The Mayor of Poway Steve Vaus told MSNBC that members of the congregation engaged the gunman to prevent further violence.

Vaus said the attacker did not open fire on a random site but purposely selected the house of worship because it is a synagogue.

"I can tell you that it was a hate crime, and that will not stand. This community will come together," he said.

Local television channel KGTV 10News said the synagogue was hosting a holiday celebration beginning at 11 am and due to culminate in a final Passover meal at 7 pm. Authorities said about 100 people were inside the temple at the time.

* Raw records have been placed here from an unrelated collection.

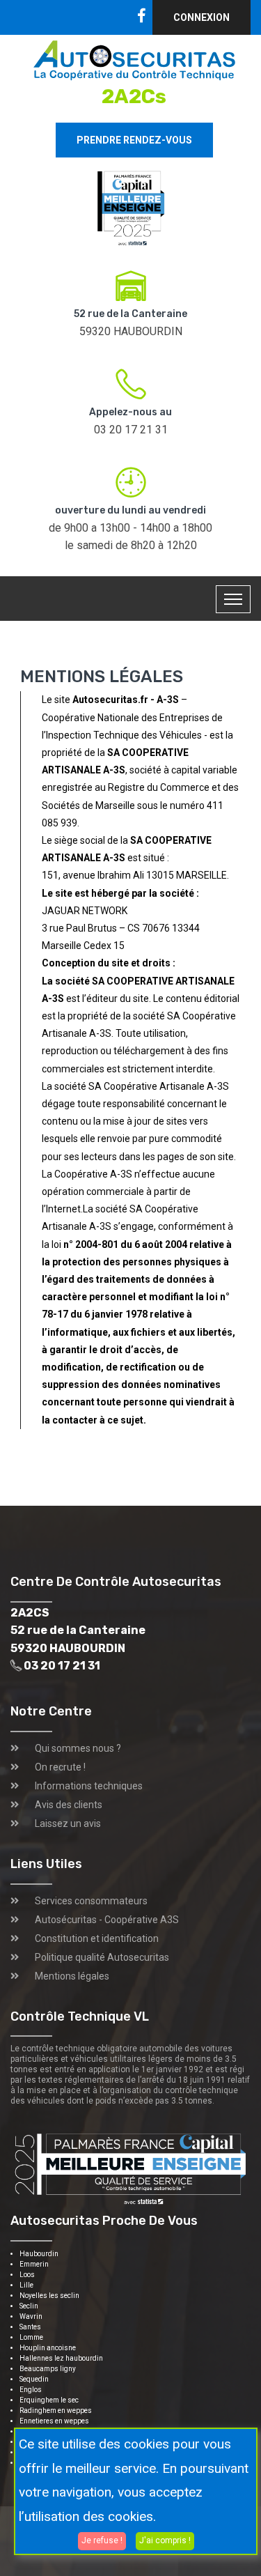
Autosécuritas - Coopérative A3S (107, 1919)
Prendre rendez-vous (134, 140)
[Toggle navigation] (233, 599)
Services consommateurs (91, 1900)
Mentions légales (72, 1976)
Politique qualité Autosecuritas (102, 1957)
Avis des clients (68, 1804)
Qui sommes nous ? (78, 1748)
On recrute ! (60, 1767)
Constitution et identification (97, 1938)
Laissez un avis (68, 1823)
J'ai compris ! (165, 2540)
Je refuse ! (101, 2540)
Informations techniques (89, 1785)
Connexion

It came six months to the day after 11 worshippers were killed and six others were wounded by a gunman who stormed a synagogue in Pittsburgh yelling, “All Jews must die.”

President Donald Trump later said police had done "a fantastic job."

"My deepest sympathies go to the people that were affected, the families, their loved ones by the obviously looks right now based on my last conversations looks like a hate crime," he told reporters.

"We'll get to the bottom of it. It looks like the person was apprehended. No more danger."